Each record needs to be retyped exactly, though its pictures should not appear.

[Opening MATERIAL TO PROCESS section]

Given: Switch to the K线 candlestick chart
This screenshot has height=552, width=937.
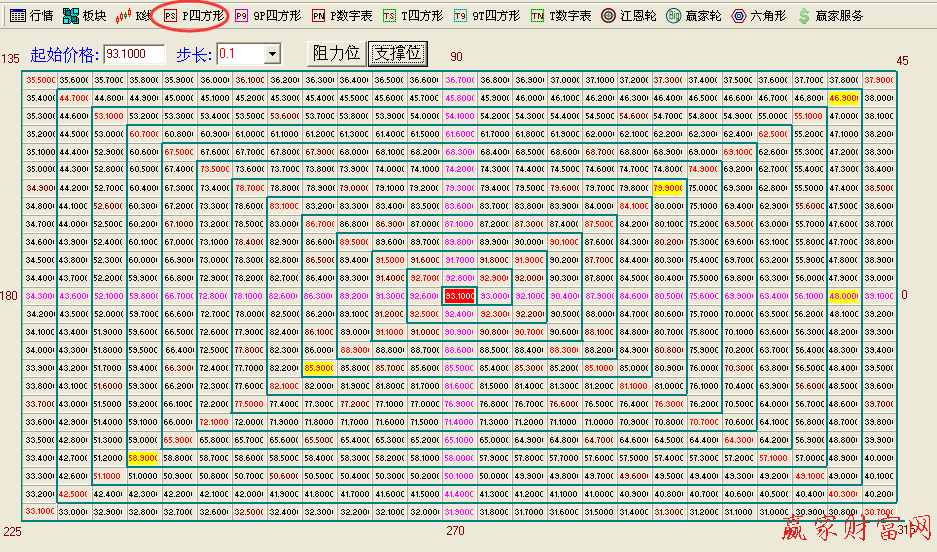Looking at the screenshot, I should click(x=134, y=16).
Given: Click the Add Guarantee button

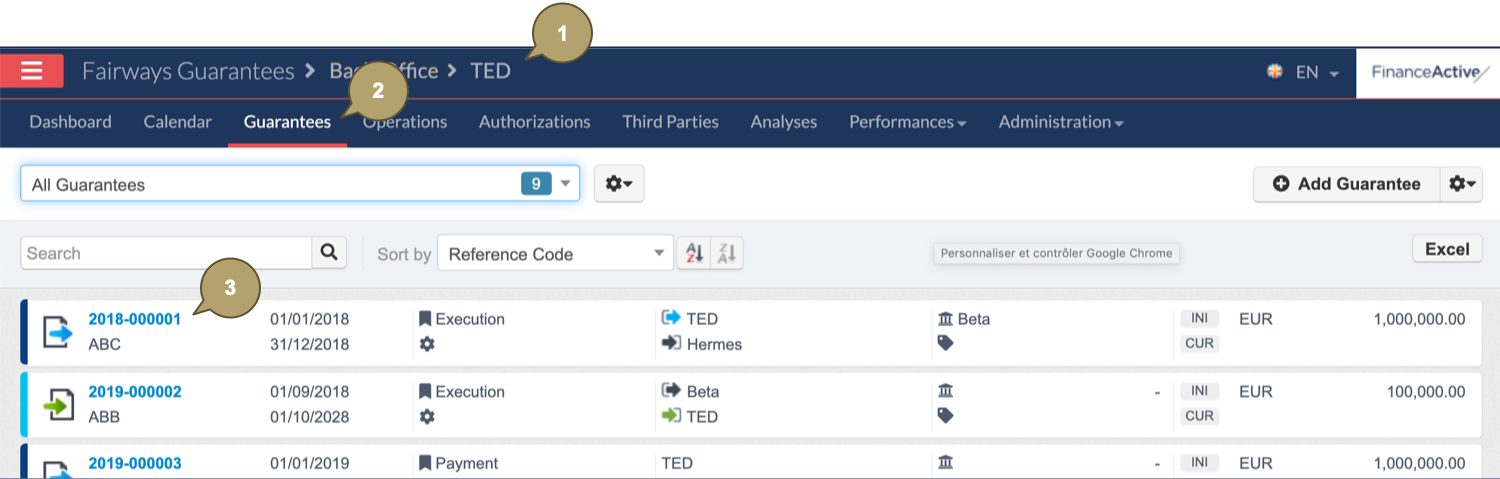Looking at the screenshot, I should pos(1346,184).
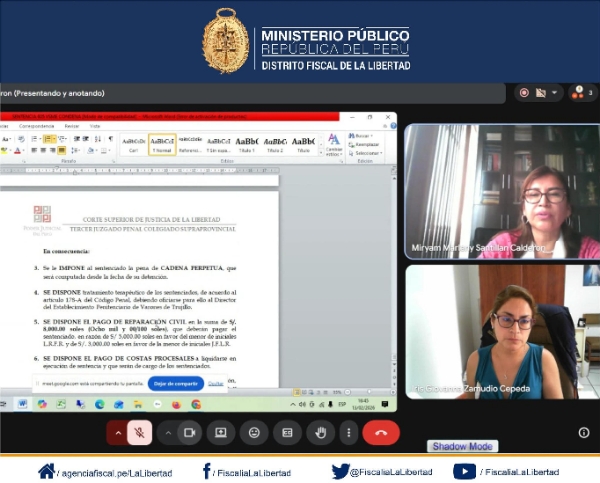600x483 pixels.
Task: Expand audio settings arrow beside microphone
Action: point(118,433)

[Closing MATERIAL TO PROCESS section]

__EXERCISE SOLUTION__:
Given: Switch to the K线 candlestick chart
This screenshot has height=552, width=937.
Looking at the screenshot, I should click(x=134, y=16).
Given: Click the Add Guarantee button

Looking at the screenshot, I should pos(1346,184).
600x483 pixels.
Task: Expand audio settings arrow beside microphone
Action: point(118,433)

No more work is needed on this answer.